How to complete this task: Return, from the data below, each line that contains the word "icon".

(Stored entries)
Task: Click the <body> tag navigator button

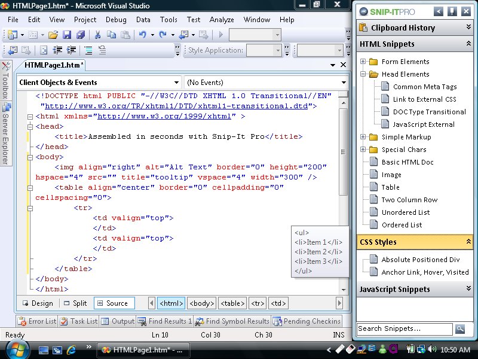Action: pos(201,303)
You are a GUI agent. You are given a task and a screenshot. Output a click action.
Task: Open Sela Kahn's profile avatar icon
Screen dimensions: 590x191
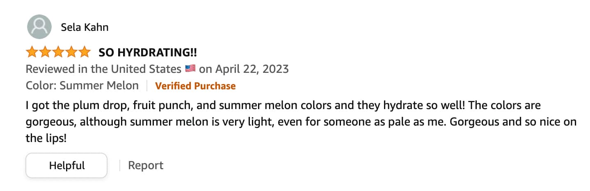pos(39,27)
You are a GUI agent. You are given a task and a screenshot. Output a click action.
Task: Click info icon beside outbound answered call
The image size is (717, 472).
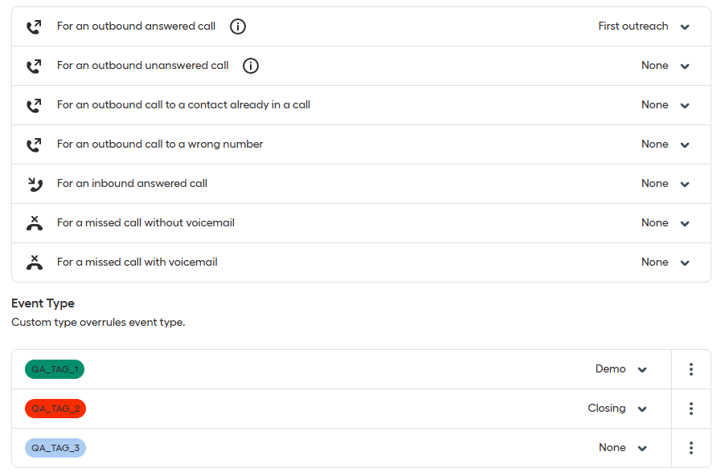point(238,26)
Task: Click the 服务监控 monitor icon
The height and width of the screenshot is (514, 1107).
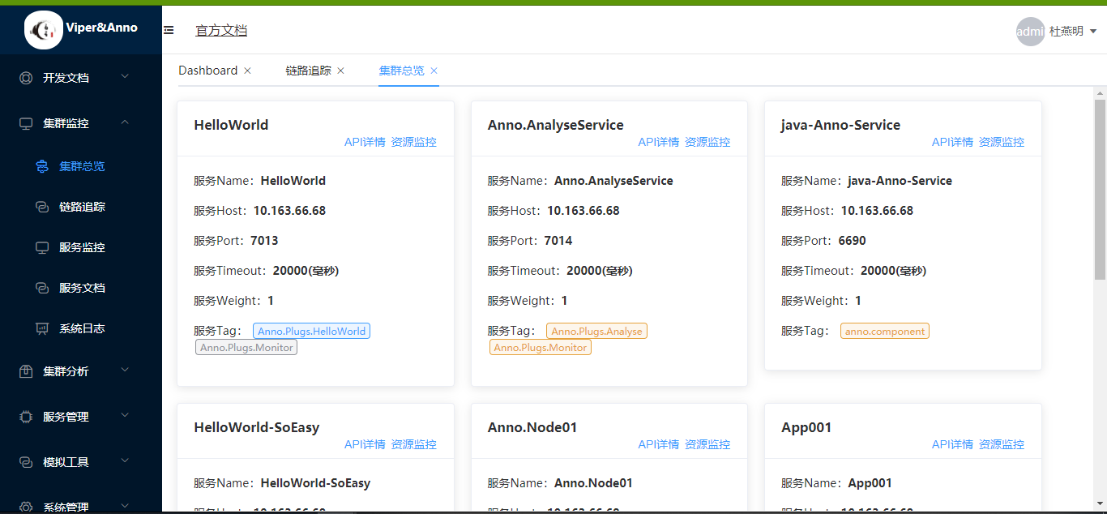Action: tap(42, 247)
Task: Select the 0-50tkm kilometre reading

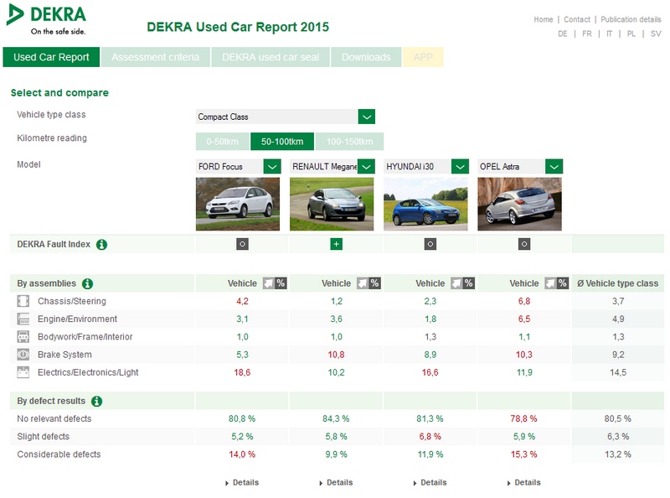Action: coord(222,142)
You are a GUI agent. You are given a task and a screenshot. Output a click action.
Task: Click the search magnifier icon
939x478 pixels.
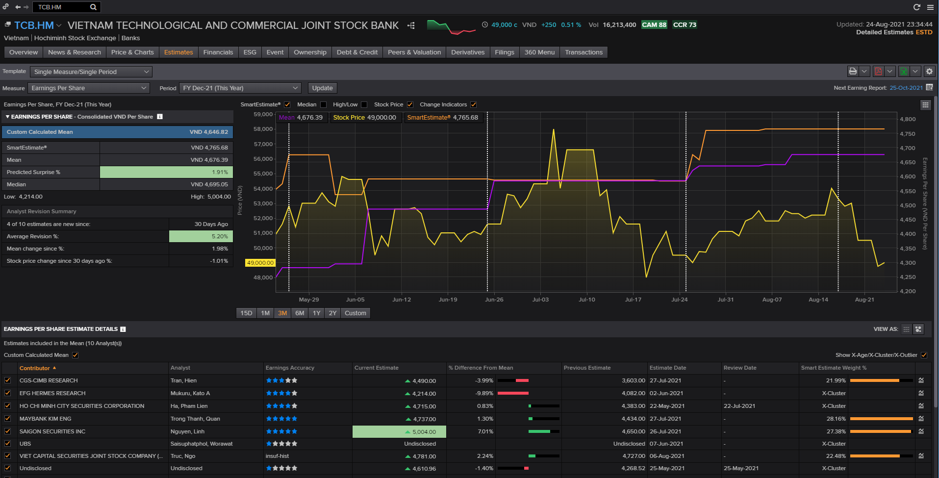point(93,7)
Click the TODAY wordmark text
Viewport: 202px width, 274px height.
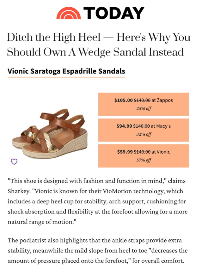click(x=114, y=13)
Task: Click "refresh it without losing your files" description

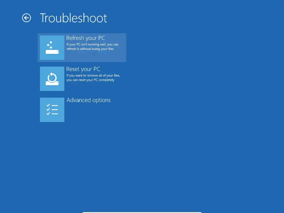Action: tap(90, 49)
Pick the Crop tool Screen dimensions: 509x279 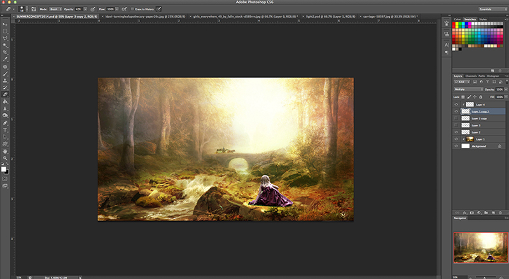pos(5,52)
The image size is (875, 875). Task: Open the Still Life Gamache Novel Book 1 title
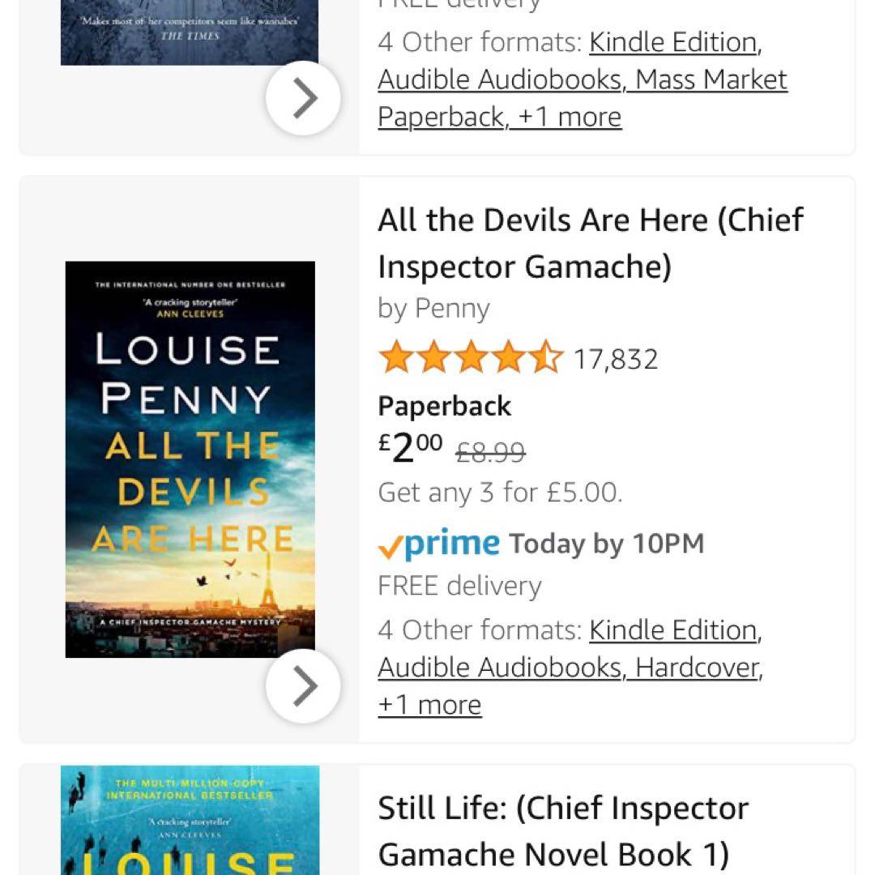563,831
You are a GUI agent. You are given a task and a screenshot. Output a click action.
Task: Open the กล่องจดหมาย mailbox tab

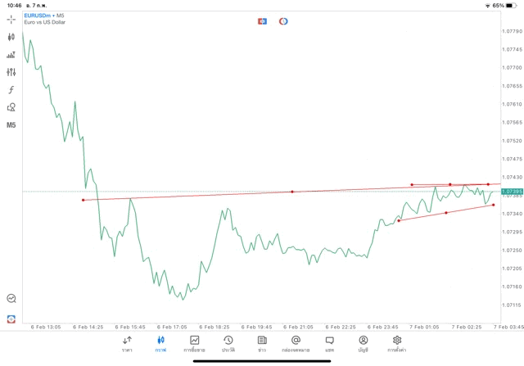click(x=296, y=344)
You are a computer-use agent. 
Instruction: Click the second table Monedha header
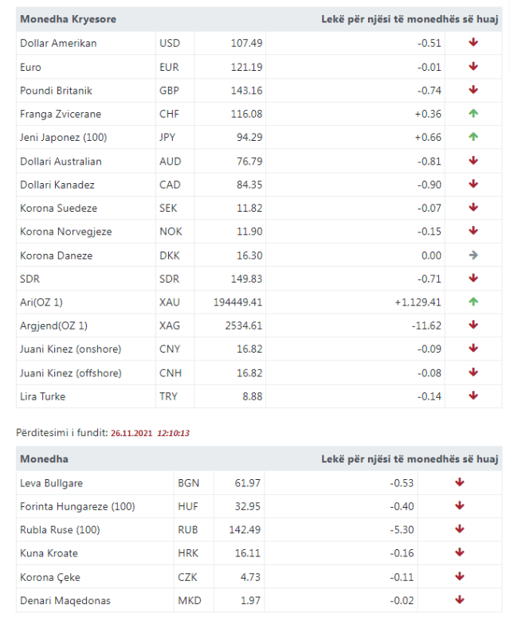point(44,459)
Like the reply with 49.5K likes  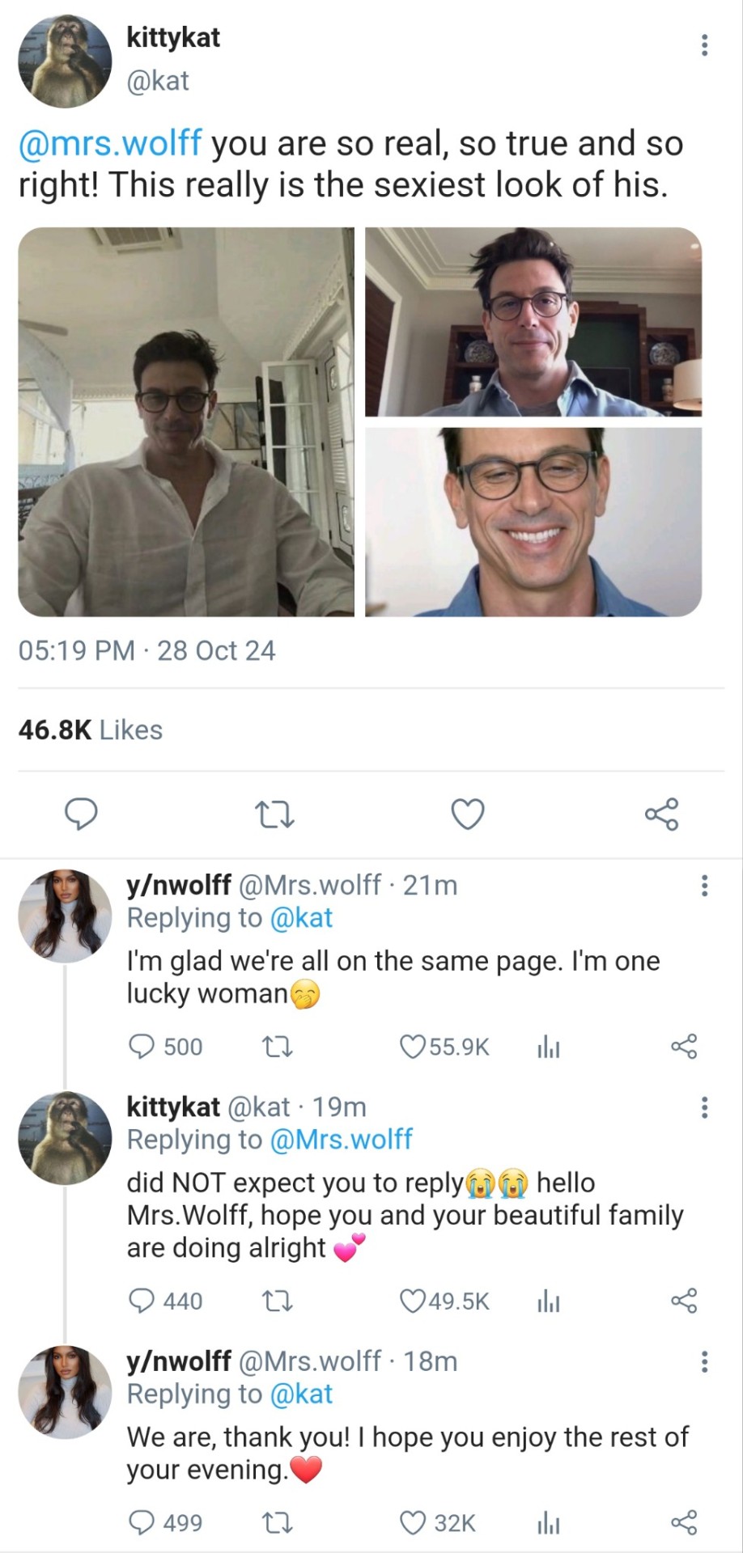[413, 1301]
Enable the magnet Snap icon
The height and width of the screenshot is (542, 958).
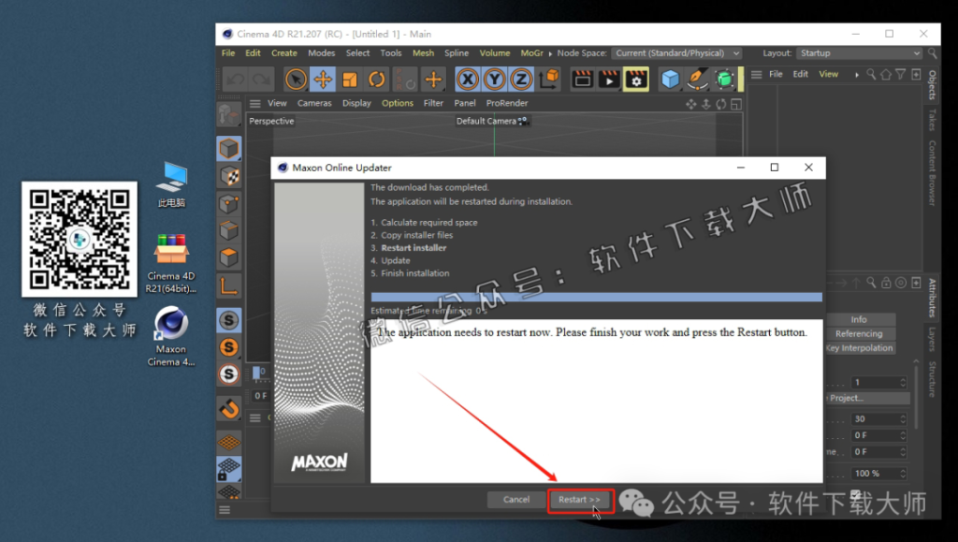tap(229, 409)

Response:
Task: Open Sela Kahn's profile avatar icon
Task: Click info icon beside outbound answered call
Task: Click the 服务监控 monitor icon
Task: Click the search magnifier icon
Enable the magnet Snap icon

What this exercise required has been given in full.